Dans une déclaration à des médias palestiniens, le directeur du complexe médical Al-Shifa, Dr Mohammed Abou Salmiya, a indiqué que le nombre de décès dus à l’effondrement du système de santé dépasse désormais celui des personnes tuées directement par les bombardements sionistes.
Il a précisé qu’environ 1.500 patients sont décédés en attendant l’autorisation de quitter Ghaza pour recevoir des soins à l’étranger, tandis que 88 autres restent détenus dans les prisons de l’occupation.
Selon lui, les conséquences du génocide s’aggravent chaque jour et les décès liés au manque de soins et à l’effondrement du système de santé se multiplient, qualifiant la situation de “catastrophe humanitaire sans précédent”.
Abou Salmiya a rappelé que le complexe médical Al-Shifa, le plus grand hôpital de la bande de Ghaza, a été l’une des principales cibles des forces sionistes.
Celui-ci a subi, a-t-il dit, d’importantes destructions et perdu l’essentiel de ses capacités de fonctionnement après avoir été pris d’assaut à deux reprises, en décembre 2023 et en mars 2024.
Le même responsable a ajouté que la bande de Ghaza compte actuellement plus de 173.000 blessés, dont des milliers nécessitent des années de traitement et de rééducation, ainsi qu’environ 6.000 amputés et plus de 2.000 personnes souffrant d’une paralysie totale.
Concernant les évacuations sanitaires, il a indiqué que plus de 22.000 malades ont besoin d’être soignés à l’extérieur de Ghaza, alors que seulement une trentaine de patients sont autorisés à quitter le territoire lors des ouvertures irrégulières du poste-frontière de Rafah, un chiffre jugé largement insuffisant.
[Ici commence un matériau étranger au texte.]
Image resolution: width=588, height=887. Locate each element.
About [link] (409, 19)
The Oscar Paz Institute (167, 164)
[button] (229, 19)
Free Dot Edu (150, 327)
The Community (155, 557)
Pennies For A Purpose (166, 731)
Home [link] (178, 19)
Les hôpitaux souffrent également d’une grave pénurie de médicaments et de matériel médical, avec plus de 50 % des médicaments essentiels et plus de 70 % des fournitures médicales qui sont indisponibles.
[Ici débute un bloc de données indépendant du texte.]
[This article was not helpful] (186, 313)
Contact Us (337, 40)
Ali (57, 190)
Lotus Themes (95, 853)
Le directeur du Complexe a également dénoncé le maintien de l’interdiction d’introduire des équipements médicaux essentiels. Selon lui, il n’existe plus un seul appareil d’IRM en fonctionnement dans la bande de Ghaza, tandis que les appareils de radiologie, de scanner et les équipements de dépistage précoce, notamment du cancer du sein, ne peuvent pas être acheminés.
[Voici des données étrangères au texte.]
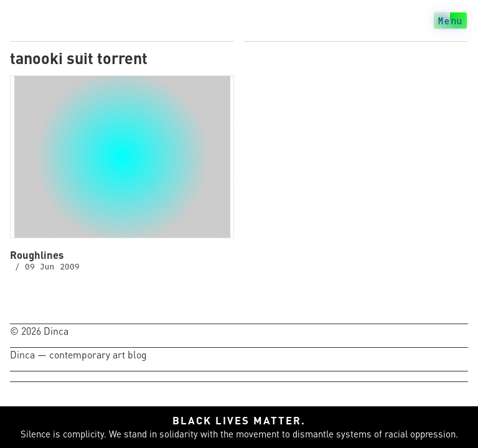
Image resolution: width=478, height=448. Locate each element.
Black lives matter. (239, 420)
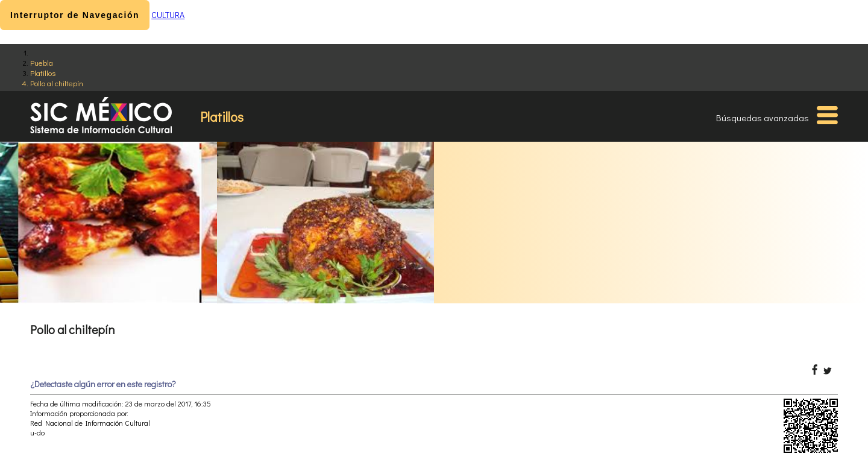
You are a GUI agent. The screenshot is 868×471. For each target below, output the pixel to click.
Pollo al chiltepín (57, 83)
Dans le même sillage, Abou Salmiya a souligné que les conditions sanitaires dans les camps de déplacés sont inhumaines, avec une recrudescence des maladies de la peau et des infections intestinales chez les enfants, en raison de la pollution de l’eau et de la malnutrition.
Il a, à ce propos, lancé un appel à la communauté internationale afin d’obtenir un véritable cessez-le-feu, l’ouverture des points de passage, l’entrée des médicaments, des consommables et des équipements médicaux, ainsi que l’évacuation des patients nécessitant des soins spécialisés.